## What is needed
Find the line with "Screen dimensions: 1143x816" in the entries below, then output every line from it down to the line with "the right arrow", exactly and with no pictures.

## Records supplied
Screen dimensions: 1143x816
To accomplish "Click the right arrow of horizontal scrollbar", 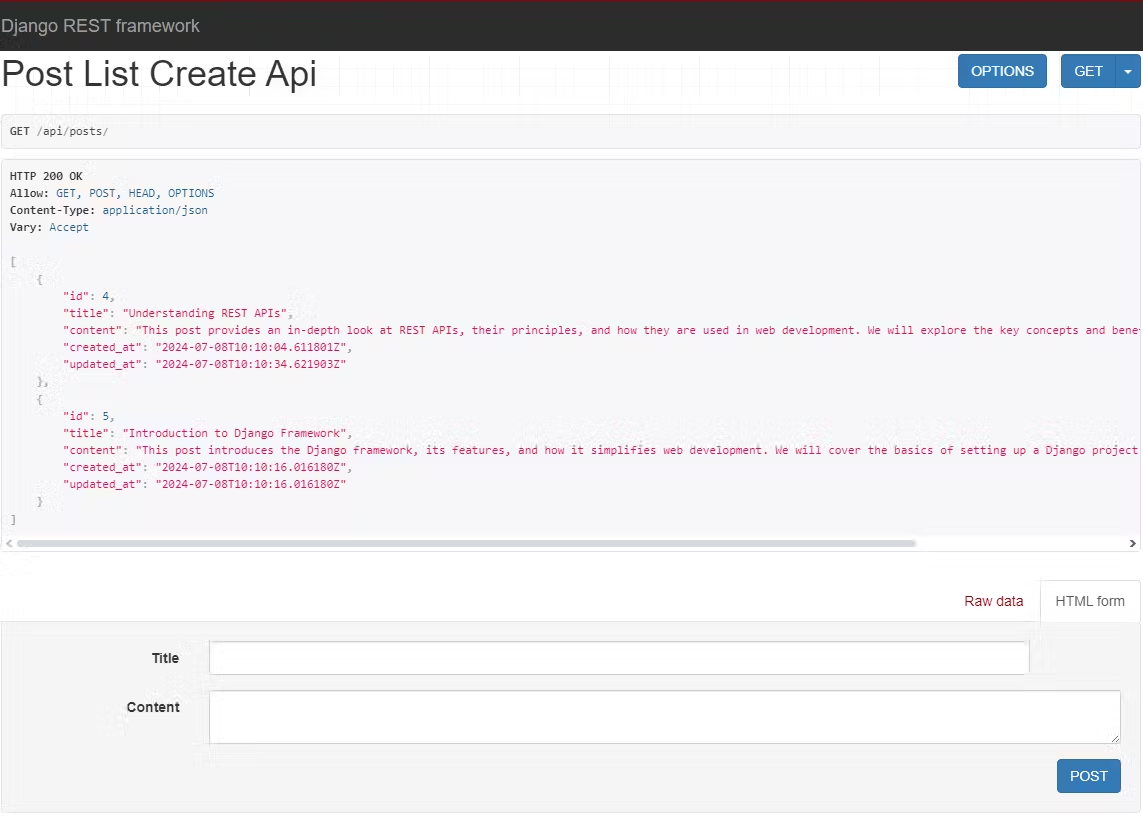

==

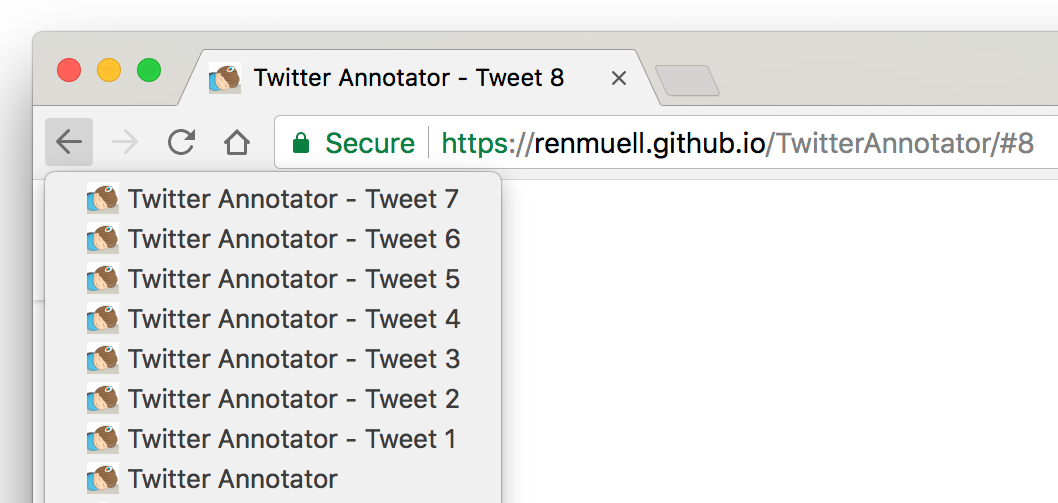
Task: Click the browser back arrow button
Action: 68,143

---

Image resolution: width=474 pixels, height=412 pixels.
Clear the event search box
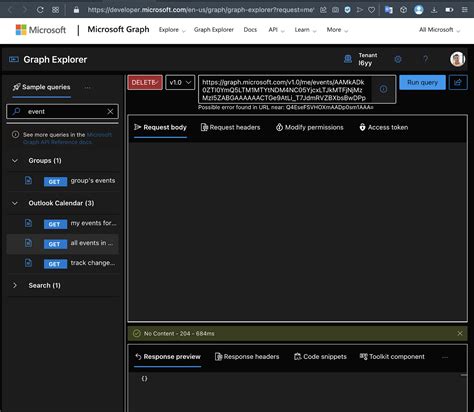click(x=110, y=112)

## Expected answer
Screen dimensions: 1143x816
To accomplish "Click the right arrow of horizontal scrollbar", 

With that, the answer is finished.